EXERCISE GOAL: Every line of the following records that includes "Expand" should be copied.

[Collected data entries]
=-=-=
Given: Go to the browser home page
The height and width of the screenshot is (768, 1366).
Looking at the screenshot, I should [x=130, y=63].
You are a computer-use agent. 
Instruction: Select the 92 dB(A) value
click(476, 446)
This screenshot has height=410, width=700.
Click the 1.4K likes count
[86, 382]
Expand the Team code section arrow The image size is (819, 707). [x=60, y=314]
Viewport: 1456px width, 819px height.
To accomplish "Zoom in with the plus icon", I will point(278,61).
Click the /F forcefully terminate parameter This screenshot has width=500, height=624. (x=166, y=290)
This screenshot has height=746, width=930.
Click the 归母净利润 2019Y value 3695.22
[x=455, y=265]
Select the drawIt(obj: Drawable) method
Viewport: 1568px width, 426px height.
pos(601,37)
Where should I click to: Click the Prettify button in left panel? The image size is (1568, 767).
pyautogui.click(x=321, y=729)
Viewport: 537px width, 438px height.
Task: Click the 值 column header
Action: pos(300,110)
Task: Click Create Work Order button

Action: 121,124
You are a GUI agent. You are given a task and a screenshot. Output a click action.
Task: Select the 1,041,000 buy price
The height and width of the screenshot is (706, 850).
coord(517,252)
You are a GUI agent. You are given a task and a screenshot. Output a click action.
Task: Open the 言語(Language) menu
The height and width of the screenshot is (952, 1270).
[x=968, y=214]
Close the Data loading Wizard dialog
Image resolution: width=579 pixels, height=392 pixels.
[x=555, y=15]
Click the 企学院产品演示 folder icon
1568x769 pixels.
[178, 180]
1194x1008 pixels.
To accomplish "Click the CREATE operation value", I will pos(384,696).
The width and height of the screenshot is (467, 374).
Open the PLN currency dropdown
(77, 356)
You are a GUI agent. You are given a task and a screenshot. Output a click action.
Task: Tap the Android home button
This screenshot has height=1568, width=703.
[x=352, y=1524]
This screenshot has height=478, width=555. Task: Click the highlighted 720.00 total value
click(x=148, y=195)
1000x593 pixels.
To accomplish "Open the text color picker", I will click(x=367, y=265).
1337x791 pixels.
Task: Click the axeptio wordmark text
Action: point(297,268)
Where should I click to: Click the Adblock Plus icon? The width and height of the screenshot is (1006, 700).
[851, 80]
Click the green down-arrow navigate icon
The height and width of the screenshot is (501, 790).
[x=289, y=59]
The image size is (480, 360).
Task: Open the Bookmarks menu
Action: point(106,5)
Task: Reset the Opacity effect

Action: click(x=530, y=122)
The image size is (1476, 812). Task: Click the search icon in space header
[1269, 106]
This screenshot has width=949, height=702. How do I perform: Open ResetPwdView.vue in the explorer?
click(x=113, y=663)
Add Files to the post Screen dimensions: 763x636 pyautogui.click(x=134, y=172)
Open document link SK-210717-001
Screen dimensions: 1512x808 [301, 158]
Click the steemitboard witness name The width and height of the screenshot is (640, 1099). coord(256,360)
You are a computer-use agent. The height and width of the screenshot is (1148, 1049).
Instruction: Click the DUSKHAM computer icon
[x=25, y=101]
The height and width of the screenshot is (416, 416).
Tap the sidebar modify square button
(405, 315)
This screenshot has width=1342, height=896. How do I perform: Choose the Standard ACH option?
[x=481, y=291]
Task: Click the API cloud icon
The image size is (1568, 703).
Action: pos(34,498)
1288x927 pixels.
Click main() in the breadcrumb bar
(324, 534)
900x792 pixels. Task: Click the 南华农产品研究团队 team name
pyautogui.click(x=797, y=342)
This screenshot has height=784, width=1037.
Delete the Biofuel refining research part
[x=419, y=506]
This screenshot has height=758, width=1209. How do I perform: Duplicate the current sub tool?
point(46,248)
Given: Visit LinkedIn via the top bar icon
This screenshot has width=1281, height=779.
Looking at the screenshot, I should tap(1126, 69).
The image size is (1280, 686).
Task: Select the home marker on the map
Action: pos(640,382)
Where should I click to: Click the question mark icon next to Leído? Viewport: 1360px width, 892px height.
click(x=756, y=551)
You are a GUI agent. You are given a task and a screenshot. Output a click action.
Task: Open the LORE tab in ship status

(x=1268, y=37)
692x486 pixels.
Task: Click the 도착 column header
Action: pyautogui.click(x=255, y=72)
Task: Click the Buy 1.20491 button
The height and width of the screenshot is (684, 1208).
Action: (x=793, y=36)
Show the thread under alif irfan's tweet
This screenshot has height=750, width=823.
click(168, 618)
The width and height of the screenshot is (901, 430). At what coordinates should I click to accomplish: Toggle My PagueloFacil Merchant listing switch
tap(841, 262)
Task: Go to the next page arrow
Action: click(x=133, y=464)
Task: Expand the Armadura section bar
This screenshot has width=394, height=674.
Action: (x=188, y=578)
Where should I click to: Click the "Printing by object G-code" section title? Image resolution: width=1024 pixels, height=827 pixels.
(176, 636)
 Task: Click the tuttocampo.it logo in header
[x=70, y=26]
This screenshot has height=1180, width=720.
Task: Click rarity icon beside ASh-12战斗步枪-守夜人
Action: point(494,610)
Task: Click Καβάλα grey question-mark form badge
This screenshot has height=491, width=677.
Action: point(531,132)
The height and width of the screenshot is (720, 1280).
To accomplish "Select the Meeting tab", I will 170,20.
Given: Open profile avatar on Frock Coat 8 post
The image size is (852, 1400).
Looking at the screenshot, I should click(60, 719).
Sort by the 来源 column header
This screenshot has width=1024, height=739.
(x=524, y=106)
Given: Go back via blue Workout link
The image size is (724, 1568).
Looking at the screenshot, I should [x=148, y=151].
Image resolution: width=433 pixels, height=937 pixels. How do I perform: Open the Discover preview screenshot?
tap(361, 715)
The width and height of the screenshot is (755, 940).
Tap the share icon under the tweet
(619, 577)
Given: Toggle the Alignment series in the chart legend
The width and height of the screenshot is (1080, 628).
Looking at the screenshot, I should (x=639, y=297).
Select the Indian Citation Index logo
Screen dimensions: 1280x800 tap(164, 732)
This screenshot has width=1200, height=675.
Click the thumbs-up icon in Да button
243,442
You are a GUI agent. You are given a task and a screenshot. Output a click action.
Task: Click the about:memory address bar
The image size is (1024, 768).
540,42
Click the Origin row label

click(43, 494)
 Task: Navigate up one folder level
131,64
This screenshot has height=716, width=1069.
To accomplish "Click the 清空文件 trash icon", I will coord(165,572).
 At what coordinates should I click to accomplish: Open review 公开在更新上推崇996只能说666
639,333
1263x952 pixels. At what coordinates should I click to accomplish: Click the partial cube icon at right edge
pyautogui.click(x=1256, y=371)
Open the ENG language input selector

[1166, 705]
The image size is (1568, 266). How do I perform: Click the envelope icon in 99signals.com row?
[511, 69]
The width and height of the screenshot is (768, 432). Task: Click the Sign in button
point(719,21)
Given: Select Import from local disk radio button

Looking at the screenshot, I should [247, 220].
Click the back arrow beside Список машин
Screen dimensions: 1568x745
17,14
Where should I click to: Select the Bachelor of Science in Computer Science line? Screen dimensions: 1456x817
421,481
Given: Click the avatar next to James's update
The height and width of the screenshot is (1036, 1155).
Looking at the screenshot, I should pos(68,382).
=-=-=
WORKED SOLUTION:
Expand the Team code section arrow The image size is (819, 707). [x=60, y=314]
Task: Expand the Armadura section bar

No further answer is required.